Mario Francese, il cantastorie ucciso dalla mafia
Giulio Francese, presidente dell’OdG Sicilia

«Comincia un’altra storia, mi cade il mondo addosso. Un ragazzo che sta muovendo i primi passi nel mondo del giornalismo deve diventare uomo all’improvviso. Capofamiglia a vent’anni». Costretto a combattere per un ricordo, quello di suo padre, che troverà giustizia solo dopo anni di silenzio e una lunga battaglia successiva a una prima archiviazione del caso.

«All’inizio, l’omicidio cade nel dimenticatoio. A casa c’è sgomento e tanta delusione. Per quel poco che ne so, già durante l’interrogatorio indico la pista dei corleonesi. Mio padre si stava concentrando su quella mafia di provincia. Ne raccontava strategie, violenze, interessi. Stava ripercorrendo la sua evoluzione in un dossier (pubblicato postumo) e doveva esserci un collegamento». 

Per anni regna il silenzio. Fino alla manifestazione di Palermo, nel ’99, per il ventennale della sua scomparsa. È il momento della “riconciliazione” con la città. Si torna a parlare di Mario Francese.

Mario Francese mafia
Mario Francese

«Mio fratello mette insieme documenti e prove materiali, ci chiama a raccolta. Capiamo l’importanza della lotta per il ricordo e chiediamo di riaprire l’inchiesta».

Dopo ipotesi e dichiarazioni di pentiti, nel 2001 c’è il processo con rito abbreviato. Porta alla condanna a 30 anni di Totò Riina, Francesco Madonia, Antonino Geraci, Giuseppe Farinella, Michele Greco, Giuseppe Calò e Leoluca Bagarella, l’esecutore materiale del delitto. Nel processo bis, celebrato con rito ordinario, arriva l’ergastolo per Bernardo Provenzano.

Qualche mese dopo, il 3 settembre 2002, si uccide Giuseppe, fratello di Giulio.

«Oggi, mio padre non è più un giornalista dimenticato. Quella sentenza dice a tutti chi è stato e descrive l’impegno civile di un uomo che ha capito in anticipo i possibili sviluppi della mafia corleonese». 

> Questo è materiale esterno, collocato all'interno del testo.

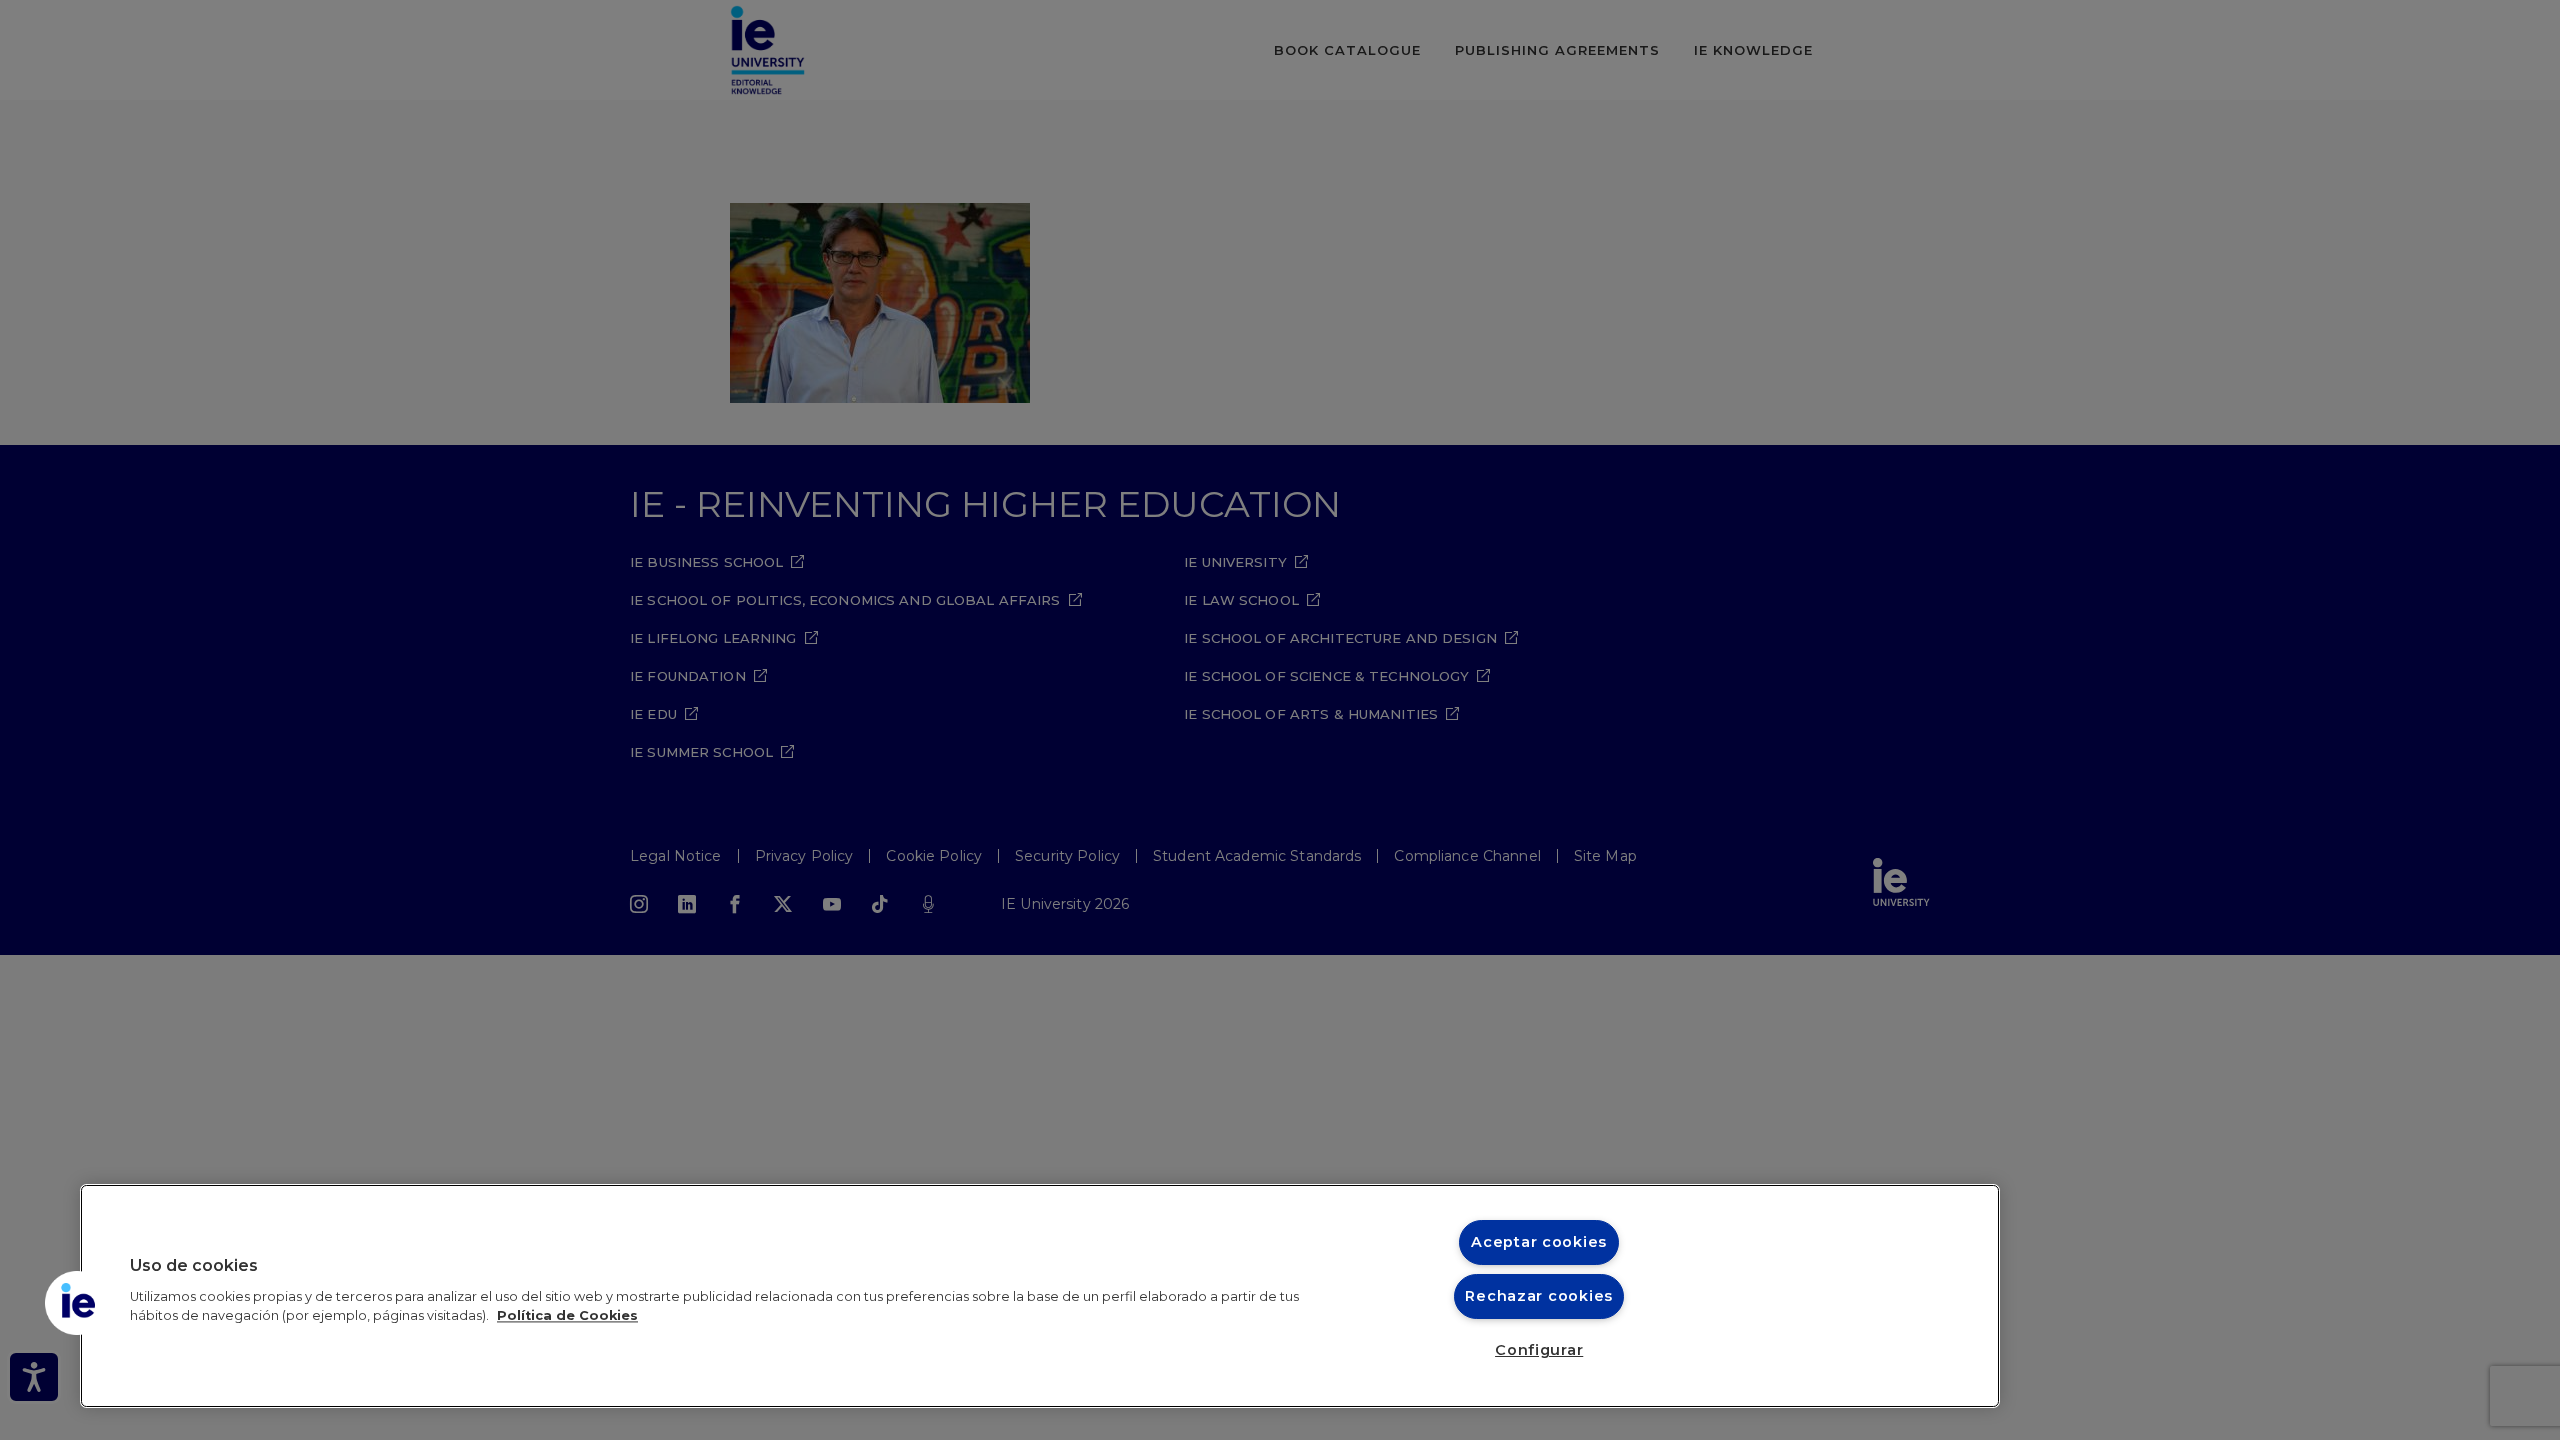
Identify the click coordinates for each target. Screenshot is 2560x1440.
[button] (77, 1303)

Nelle sue inchieste, Mario Francese spiega il fenomeno mafioso e la sua struttura. Sul Giornale di Sicilia racconta i crimini e gli strani intrecci del suo territorio. Scrivendo di Corleone, è il primo a connettere morti sospette alla mafia e agli affari dei subappalti.

Indaga su una vendita milionaria di edifici, che avrebbe fruttato milioni da reinvestire nell’imponente progetto della diga di Lago Garcia (in provincia di Palermo), per far guadagnare miliardi alle famiglie della zona.

Dà fastidio ed è l’unico che riesce a intervistare la moglie di Totò Riina. «È il ’71 e Antonietta Bagarella arriva in tribunale con dietro una coda di giornalisti in cerca di un’intervista. Non so come abbia fatto, ma lei gli ha parlato. È stata un’intervista esemplare, che fa capire come un giornalista debba lavorare senza pregiudizi».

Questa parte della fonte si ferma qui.